Calculator Inputs
Enter known log-likelihood values, or paste outcome and probability lists. When lists are supplied, the page derives both deviances automatically.
Example Data Table
This example reflects a small binary outcome model. You can load it directly into the calculator.
| Observation | Observed Outcome | Predicted Probability |
|---|---|---|
| 1 | 1 | 0.82 |
| 2 | 0 | 0.28 |
| 3 | 1 | 0.74 |
| 4 | 1 | 0.63 |
| 5 | 0 | 0.35 |
| 6 | 0 | 0.18 |
| 7 | 1 | 0.79 |
| 8 | 0 | 0.41 |
| 9 | 1 | 0.67 |
| 10 | 0 | 0.22 |
Formula Used
Null deviance measures fit for the intercept-only model.
D₀ = -2 × log(L₀)
Residual deviance measures fit for the fitted model.
D₁ = -2 × log(L₁)
Improvement shows how much deviance the fitted model removes.
ΔD = D₀ - D₁
This ratio summarizes relative fit improvement.
R² = 1 - (D₁ / D₀)
These criteria balance model fit and complexity.

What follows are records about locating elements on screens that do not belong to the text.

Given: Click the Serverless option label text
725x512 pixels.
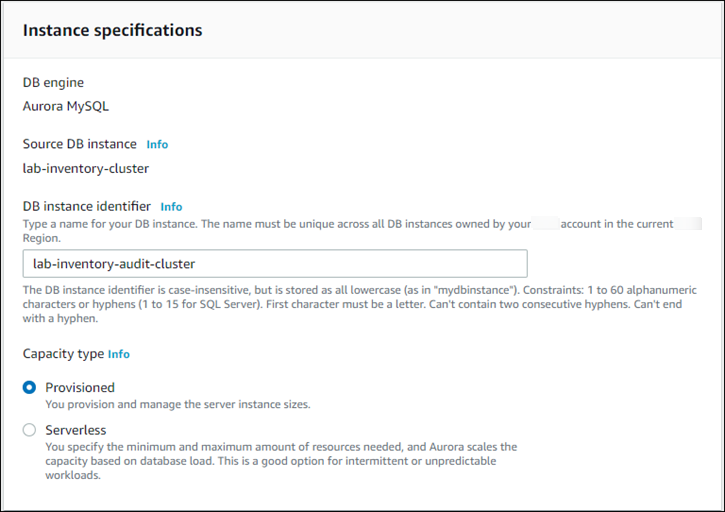Looking at the screenshot, I should pyautogui.click(x=76, y=429).
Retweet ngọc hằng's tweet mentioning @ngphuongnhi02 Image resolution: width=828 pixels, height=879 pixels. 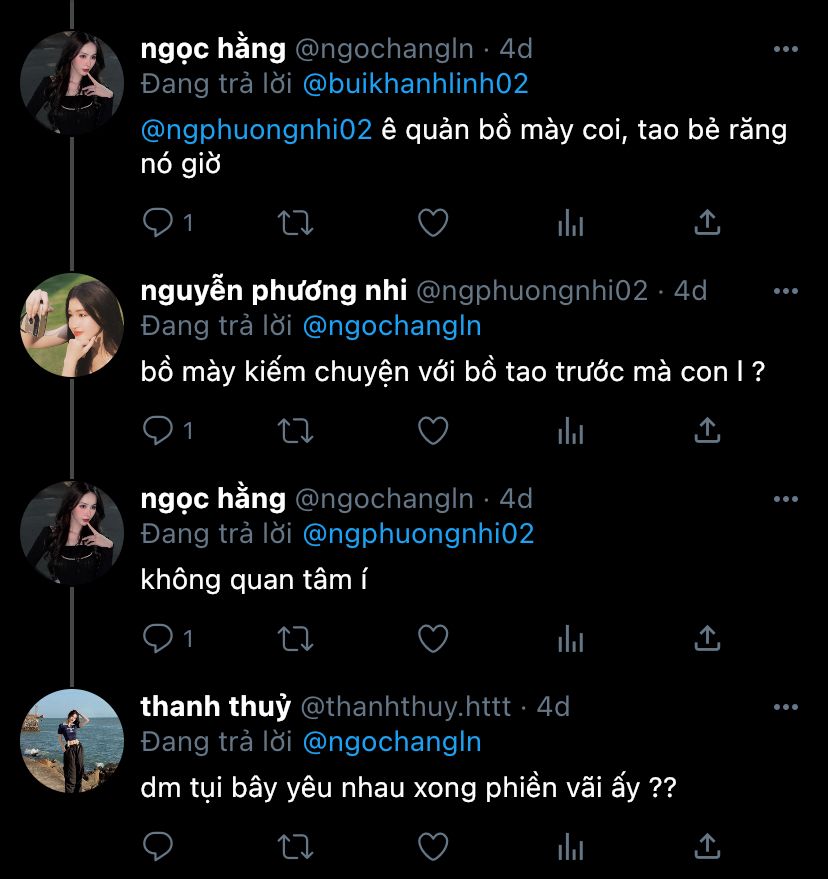tap(295, 222)
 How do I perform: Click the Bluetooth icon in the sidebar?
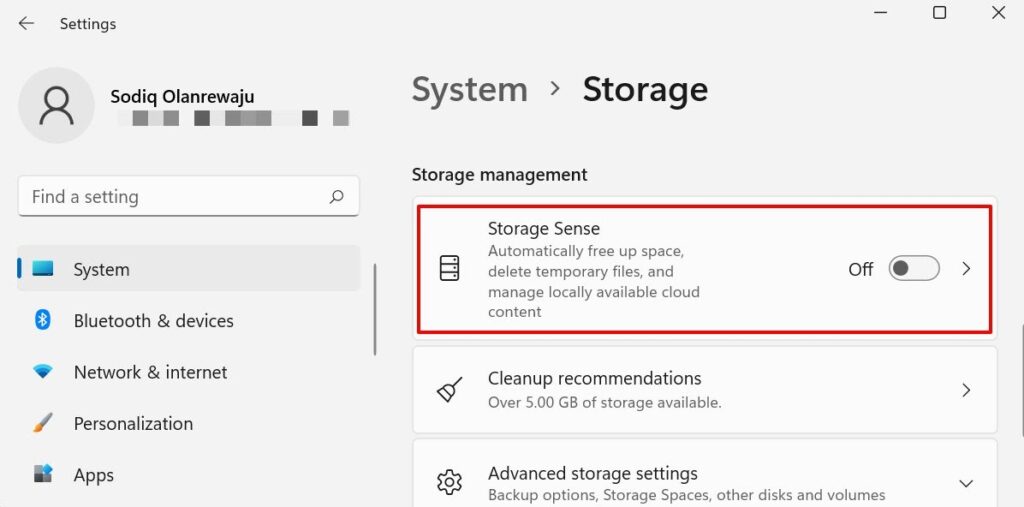[x=43, y=320]
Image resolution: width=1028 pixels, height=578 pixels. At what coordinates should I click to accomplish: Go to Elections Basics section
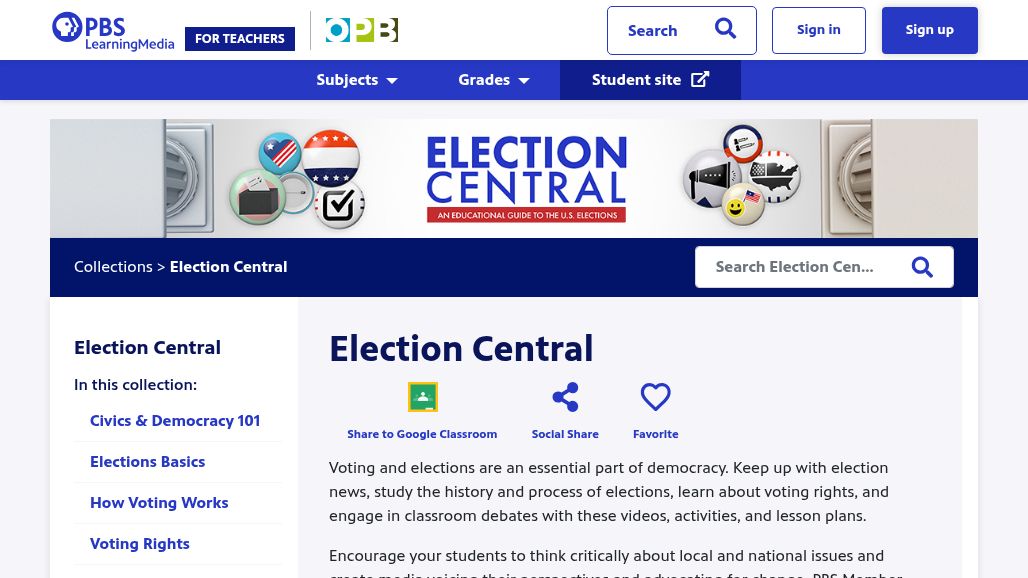[x=148, y=462]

AIC = 2k - 2log(L₁)BIC = ln(n)k - 2log(L₁)
For binary outcomes, each observation gets a signed contribution.
rᵢ = sign(yᵢ - pᵢ) × √[2 × {yᵢ ln(yᵢ/pᵢ) + (1-yᵢ) ln((1-yᵢ)/(1-pᵢ))}]
How to Use This Calculator
- Enter total model parameters, including the intercept term.
- Use sample size and both log-likelihood values when software already reports them.
- Alternatively, paste binary outcomes and fitted probabilities to derive deviances automatically.
- Press Calculate Deviance to place results above this form.
- Review null deviance, residual deviance, improvement, pseudo R², AIC, and BIC.
- Inspect the Plotly graph to compare deviance magnitudes quickly.
- When lists are used, study deviance residuals for unusually poor observations.
- Download a CSV or PDF report for documentation and sharing.
Frequently Asked Questions
1) What does null deviance represent?
Null deviance measures how well an intercept-only model fits the observed outcomes. It acts as the baseline fit. Lower values mean better fit, although it ignores all predictor effects.
2) What does residual deviance represent?
Residual deviance measures fit after predictors are added. It uses the fitted model likelihood. A much smaller residual deviance usually suggests the model explains meaningful structure in the data.
3) Why is a lower deviance better?
Deviance is based on negative two times the log-likelihood. Better fitting models have larger likelihoods. That makes their deviance smaller, which signals reduced unexplained variation.
4) What does the improvement value mean?
Improvement equals null deviance minus residual deviance. It shows how much deviance the fitted model removes. Larger positive values usually indicate stronger explanatory contribution from the predictors.
5) How is the p-value used here?
The calculator uses a chi-square style likelihood ratio test. Degrees of freedom equal added parameters beyond the intercept. A small p-value suggests the fitted model improves baseline fit meaningfully.
6) When should I paste observed outcomes and probabilities?
Paste lists when you want the page to derive log-likelihoods, deviances, and deviance residuals directly. This is useful when software does not already show null and fitted likelihood values.
7) What does a large deviance residual indicate?
A large absolute deviance residual means one observation is poorly explained by the fitted probability. It may reflect an outlier, a missing predictor, or a model form issue.
8) Can I compare different models with this page?
Yes, but compare models fit on the same dataset and response coding. Lower residual deviance, AIC, or BIC can support selection. The likelihood ratio improvement is helpful for nested model comparisons.